22. I consider with reference to Section 117B(6) of the NIAA 2002 that in a non-deportation case the removal of a qualifying child is not required. Nevertheless I take the view that it is reasonable for her to return to Pakistan with her parents and that it is not disproportionate to do so. I am particularly persuaded by the fact that her parents are very keen, educated people who wish to ensure their daughter has the best and they will do their best on return to Pakistan to foster the development and educational enhancement of both [AK] and [RK]. I do not accept the evidence that there is no family in Pakistan and therefore that there would be no possible support available.

23. I have no educational psychologist's or expert's report on the impact on either child's confidence or educational development by being removed from schooling in the UK. I take as my starting point what they would have in Pakistan is different and nevertheless they can make friends and undergo examinations and qualifications as they wish. I take into account that removing the First and Second Appellants will create problems for the disposal of their business and ensuring payment for the sale price or however their finances are arranged but I do not accept that that constitutes exceptional circumstances or that the financial hardship of itself justifies the view that the decision is disproportionate. I take into account the public interest which should be given significant weight I find in the context of the facts, particularly because the First and Second Appellants have taken choices to remain with its obvious consequences which they would prefer to ignore. In the circumstances I find the Respondent's decision is proportionate: The public interest outweigh the various factors concerning [AK] and [RK]'s best interests.

NOTICE OF DECISION

The appeals are dismissed

ANONYMITY ORDER

An anonymity order is made because of the age of the children.

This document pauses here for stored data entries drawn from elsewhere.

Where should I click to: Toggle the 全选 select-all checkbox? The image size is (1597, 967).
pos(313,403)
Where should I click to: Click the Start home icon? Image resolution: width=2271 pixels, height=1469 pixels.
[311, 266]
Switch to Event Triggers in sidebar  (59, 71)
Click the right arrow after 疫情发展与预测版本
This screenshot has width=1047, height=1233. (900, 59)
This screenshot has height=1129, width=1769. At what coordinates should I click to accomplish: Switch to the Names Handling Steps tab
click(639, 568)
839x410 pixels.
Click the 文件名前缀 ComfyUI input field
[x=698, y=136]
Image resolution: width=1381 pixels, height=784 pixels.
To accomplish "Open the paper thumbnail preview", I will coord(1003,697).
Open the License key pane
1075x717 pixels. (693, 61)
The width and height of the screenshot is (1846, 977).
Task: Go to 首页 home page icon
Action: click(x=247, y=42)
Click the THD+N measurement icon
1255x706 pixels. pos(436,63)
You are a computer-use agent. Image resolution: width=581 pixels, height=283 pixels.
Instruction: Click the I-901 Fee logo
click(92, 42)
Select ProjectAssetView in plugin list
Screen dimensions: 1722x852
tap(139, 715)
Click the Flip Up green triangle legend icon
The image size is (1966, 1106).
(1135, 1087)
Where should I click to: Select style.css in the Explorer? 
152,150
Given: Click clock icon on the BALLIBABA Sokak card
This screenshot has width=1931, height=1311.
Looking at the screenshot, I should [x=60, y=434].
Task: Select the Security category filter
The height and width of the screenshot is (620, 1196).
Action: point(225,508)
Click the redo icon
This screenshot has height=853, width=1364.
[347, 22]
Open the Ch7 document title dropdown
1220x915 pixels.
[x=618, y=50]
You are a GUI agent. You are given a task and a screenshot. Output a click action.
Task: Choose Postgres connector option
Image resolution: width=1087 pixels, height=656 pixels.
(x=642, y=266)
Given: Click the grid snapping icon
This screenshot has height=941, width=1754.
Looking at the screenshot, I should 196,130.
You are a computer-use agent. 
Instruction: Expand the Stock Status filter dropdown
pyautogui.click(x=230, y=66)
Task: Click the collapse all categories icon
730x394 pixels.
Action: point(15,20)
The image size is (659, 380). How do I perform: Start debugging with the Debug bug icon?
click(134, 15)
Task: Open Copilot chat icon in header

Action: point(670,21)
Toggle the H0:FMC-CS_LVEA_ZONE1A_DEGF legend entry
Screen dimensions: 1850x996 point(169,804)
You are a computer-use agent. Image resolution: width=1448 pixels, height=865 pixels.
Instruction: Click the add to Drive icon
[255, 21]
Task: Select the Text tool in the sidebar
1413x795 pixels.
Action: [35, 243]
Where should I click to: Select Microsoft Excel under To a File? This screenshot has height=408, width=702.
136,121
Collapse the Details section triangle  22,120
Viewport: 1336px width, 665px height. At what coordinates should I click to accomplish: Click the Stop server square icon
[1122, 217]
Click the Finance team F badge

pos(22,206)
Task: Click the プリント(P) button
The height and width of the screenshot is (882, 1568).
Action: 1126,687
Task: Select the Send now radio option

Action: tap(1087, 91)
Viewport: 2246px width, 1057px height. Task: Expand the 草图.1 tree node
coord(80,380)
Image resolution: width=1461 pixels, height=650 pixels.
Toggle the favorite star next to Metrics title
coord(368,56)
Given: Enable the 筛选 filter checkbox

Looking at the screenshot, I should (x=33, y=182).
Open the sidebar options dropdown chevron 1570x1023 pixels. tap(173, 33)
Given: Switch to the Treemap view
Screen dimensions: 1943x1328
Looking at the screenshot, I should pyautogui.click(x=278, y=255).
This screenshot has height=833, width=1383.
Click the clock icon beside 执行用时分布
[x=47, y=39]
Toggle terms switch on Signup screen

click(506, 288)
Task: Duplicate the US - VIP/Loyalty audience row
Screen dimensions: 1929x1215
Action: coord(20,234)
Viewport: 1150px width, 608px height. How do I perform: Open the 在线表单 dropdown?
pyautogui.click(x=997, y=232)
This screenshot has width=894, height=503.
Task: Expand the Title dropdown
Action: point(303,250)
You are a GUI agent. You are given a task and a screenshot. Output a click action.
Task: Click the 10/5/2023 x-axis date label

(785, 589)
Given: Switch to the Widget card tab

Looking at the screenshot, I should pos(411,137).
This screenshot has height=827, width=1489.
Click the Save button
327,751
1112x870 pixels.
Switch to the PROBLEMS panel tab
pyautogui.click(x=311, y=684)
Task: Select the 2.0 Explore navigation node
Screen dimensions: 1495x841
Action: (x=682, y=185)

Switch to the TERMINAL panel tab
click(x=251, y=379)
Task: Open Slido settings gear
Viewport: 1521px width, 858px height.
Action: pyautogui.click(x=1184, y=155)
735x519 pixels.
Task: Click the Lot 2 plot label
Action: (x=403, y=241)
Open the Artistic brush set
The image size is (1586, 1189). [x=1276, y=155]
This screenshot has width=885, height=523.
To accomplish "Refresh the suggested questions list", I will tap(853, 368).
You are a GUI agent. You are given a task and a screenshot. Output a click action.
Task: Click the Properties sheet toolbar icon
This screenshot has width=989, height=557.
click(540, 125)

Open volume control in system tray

Direction Regarding Anonymity - Rule 14 of the Tribunal Procedure (Upper Tribunal) Rules 2008

Unless and until a Tribunal or court directs otherwise, the Appellants are granted anonymity. No report of these proceedings shall directly or indirectly identify them or any member of their family. This direction applies both to the Appellants and to the Respondent. Failure to comply with this direction could lead to contempt of court proceedings.

TO THE RESPONDENT

FEE AWARD

The appeal has failed and therefore no fee award is appropriate.

 

 

Signed Date 10 March 2017

 

Deputy Upper Tribunal Judge Davey

 

 

P.S. I regret this decision has been so delayed in promulgation which has been caused by the case file being mislocated. I have taken the opportunity to consider the cases of Hesham Ali [2016] UKSC 60, Agyarko [2007] UKSC 11 and MM (Lebanon) [2017] UKSC 10 in so far as they may bear on the issues.